Non paywalled link https://archive.is/VcoE1
It basically boils down to making the browser do some cpu heavy calculations before allowing access. This is no problem for a single user, but for a bot farm this would increase the amount of compute power they need 100x or more.
Exactly. It’s called proof-of-work and was originally invented to reduce spam emails but was later used by Bitcoin to control its growth speed
It’s funby that older captchas could be viewed as proof of work algorithms now because image recognition is so good. (From using captchas.)
That’s actually a good idea. A very simple “click the frog” captcha might be solvable by an AI but it would work as a way to make it more expensive for crawlers without wasting compute resources (energy!) on the user or slowing down old devices to a crawl. So in some ways it could be a better alternative to Anubis.
Interesting stance. I have bought many tens of thousand of captcha soves for legitimate reasons, and I have now completely lost faith in them
<Stupidquestion>
What advantage does this software provide over simply banning bots via robots.txt?
</Stupidquestion>
Robots.txt expects that the client is respecting the rules, for instance, marking that they are a scraper.
AI scrapers don’t respect this trust, and thus robots.txt is meaningless.
the scrapers ignore robots.txt. It doesn’t really ban them - it just asks them not to access things, but they are programmed by assholes.
I’d like to use Anubis but the strange hentai character as a mascot is not too professional
Honestly, good. Getting sick of the “professional” world being so goddamn stiff and boring. Push back against sanitized corporate aesthetics.
deleted by creator
Ooh can this work with Lemmy without affecting federation?
Yeah, it’s already deployed on slrpnk.net. I see it momentarily every time I load the site.
This is fantastic and I appreciate that it scales well on the server side.
Ai scraping is a scourge and I would love to know the collective amount of power wasted due to the necessity of countermeasures like this and add this to the total wasted by ai.
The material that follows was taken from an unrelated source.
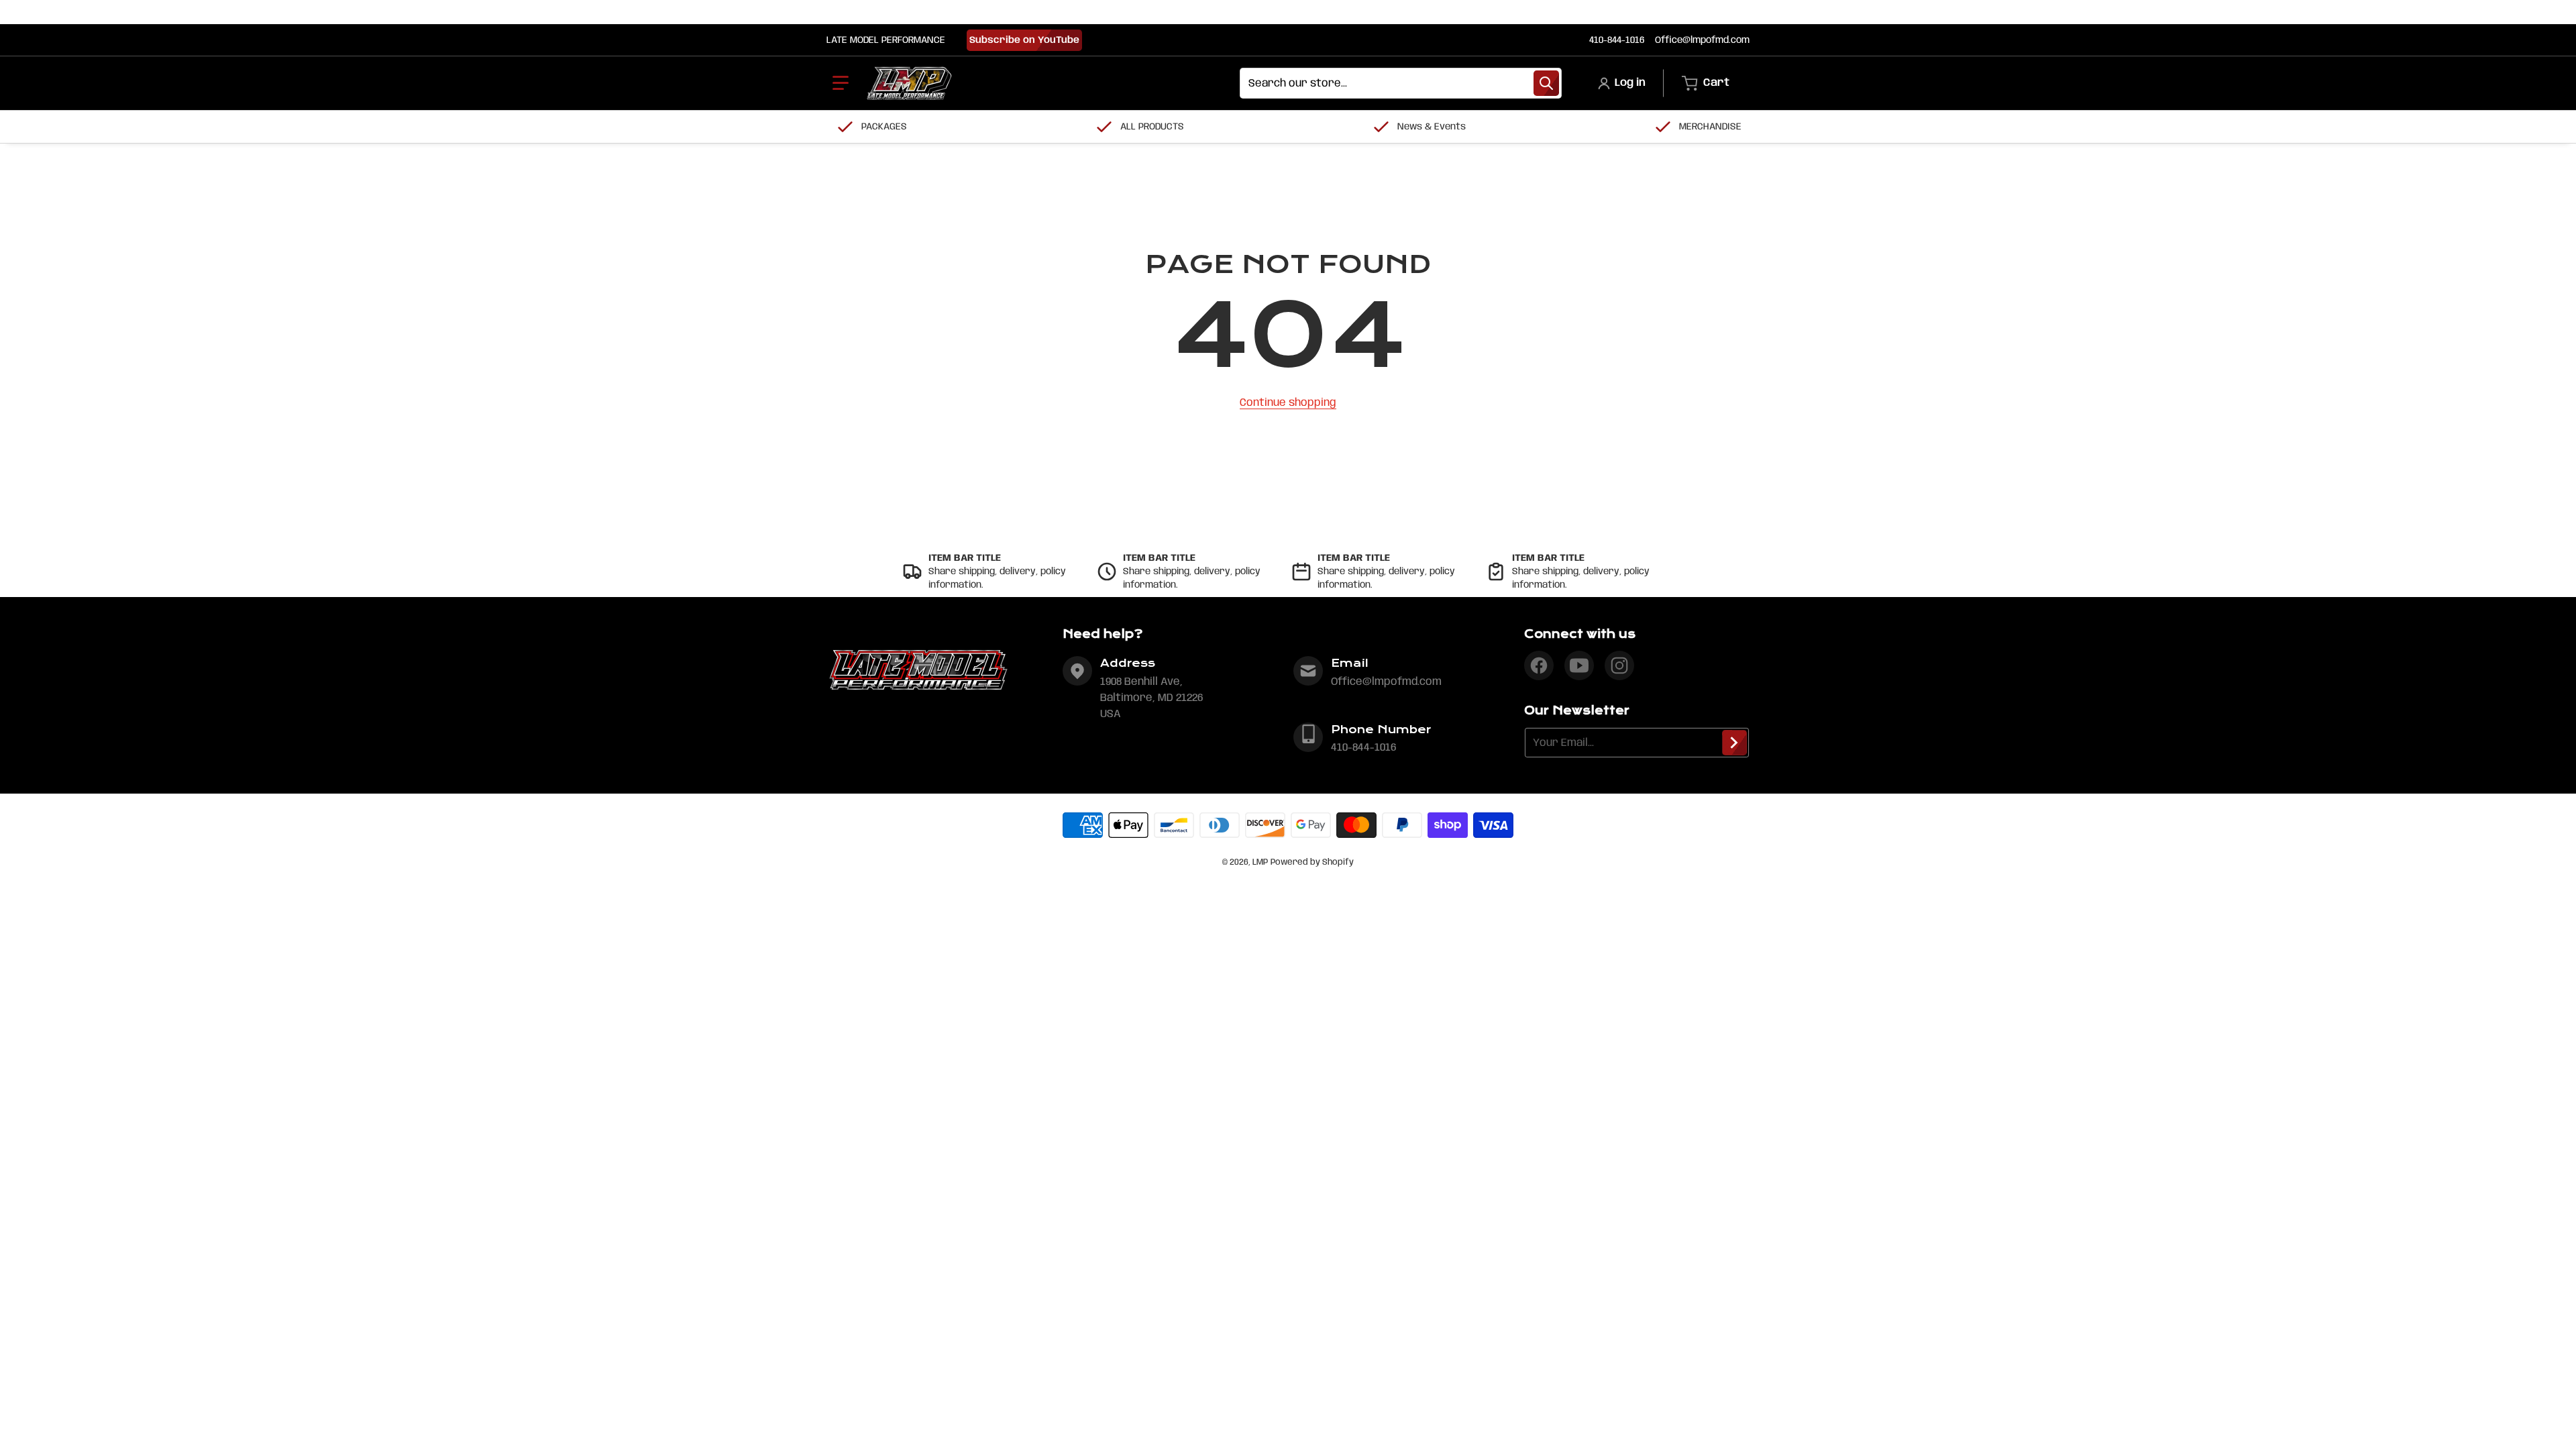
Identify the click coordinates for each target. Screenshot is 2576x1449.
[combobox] (1401, 83)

All this could be avoided by making submit photo id to login into a account.
I don’t think this would help:
By photo ID, I don’t mean just any photo, I mean “photo id” cryptographically signed by the state, certificates checked, database pinged, identity validated, the whole enchilada
That would have the same effect as just taking the site offline…
No one is giving a random site their photo ID.
You’d be surprised, many humans have simply no backbone, common sense nor self respect so I think they very probably would still, in large numbers. Proof is facebook and palantir.
I get that website admins are desperate for a solution, but Anubis is fundamentally flawed.
It is hostile to the user, because it is very slow on older hardware andere forces you to use javascript.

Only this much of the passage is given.